Traumatic Brain Injury
Traumatic brain injury (TBI) is the leading cause of death in children and young adults in Ireland. Malignant brain swelling has a major role in the pathophysiology that evolves after severe TBI. Therapeutic strategies to prevent cerebral oedema are limited and, if brain swelling persists, the risks of permanent brain damage or mortality are greatly exacerbated. While major brain injury is a risk in modern contact sports, the number of deaths and major disability emanating from sports related head injury appears at first glance to be small. A far greater challenge is the occurrence of what has become known as mild TBI (mTBI).
A recent collaboration between the Smurfit Institute of Genetics, TCD and St James' Hospital Dublin has led to the establishment of a multidisciplinary project focused on elucidating the underlying pathophysiology of concussive brain injuries in young sports men and women. A combined clinical and basic research programme investigating the role of the blood-brain barrier (BBB) in the context of mTBI observed in rugby players was initiated in September 2015. With the growing awareness of concussive and sub-concussive brain injuries in sports, this work will lead to a better understanding of the mechanism of injury at play.

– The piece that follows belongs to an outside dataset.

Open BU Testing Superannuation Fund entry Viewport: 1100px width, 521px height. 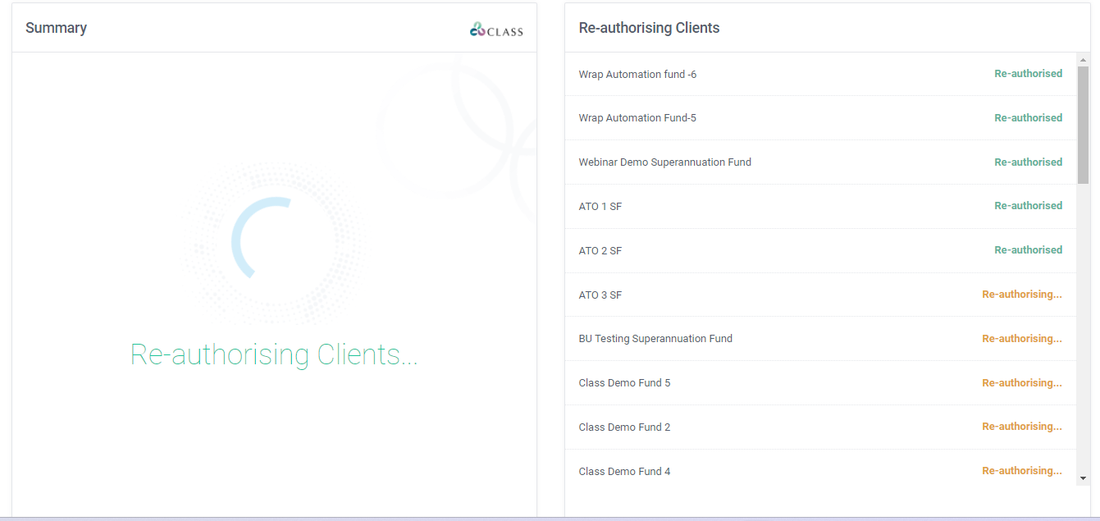click(x=655, y=339)
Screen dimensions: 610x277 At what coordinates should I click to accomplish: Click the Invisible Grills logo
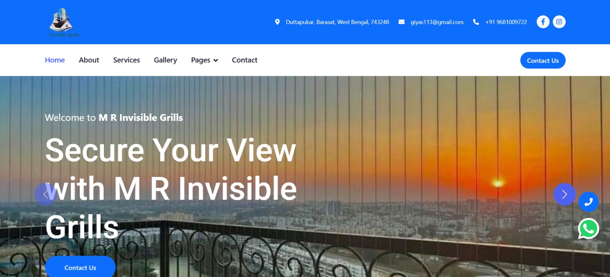coord(64,22)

Additionally, this work has the potential to lead to improved management of mTBI in general. Current research involves the imaging and cognitive and neuropsychiatric outcomes off athletes who have at least 10 years exposure to high level contact. At least 40 players have been recruited so far.
In collaboration with the Dublin Brain Bank, the research programme is also focused on elucidating the role of the BBB in the onset of chronic traumatic encephalopathy (CTE). Much attention has focused on emerging evidence linking the development of CTE to concussive injuries in athletes and military personnel. However, the underlying molecular pathobiology of CTE is far from clear and it can only be diagnosed post-mortem. Recently, our group was the first to observe evidence that the BBB is significantly disrupted in CTE and these results may lead to new forms of "in-life" diagnosis of the condition which can only be diagnosed post-mortem at present (Fig 1). Cumulatively, our research programme focusing on the role of the cerebrovasculature in neurological conditions such as mTBI and CTE will lead to improved treatment paradigms for patients in the future.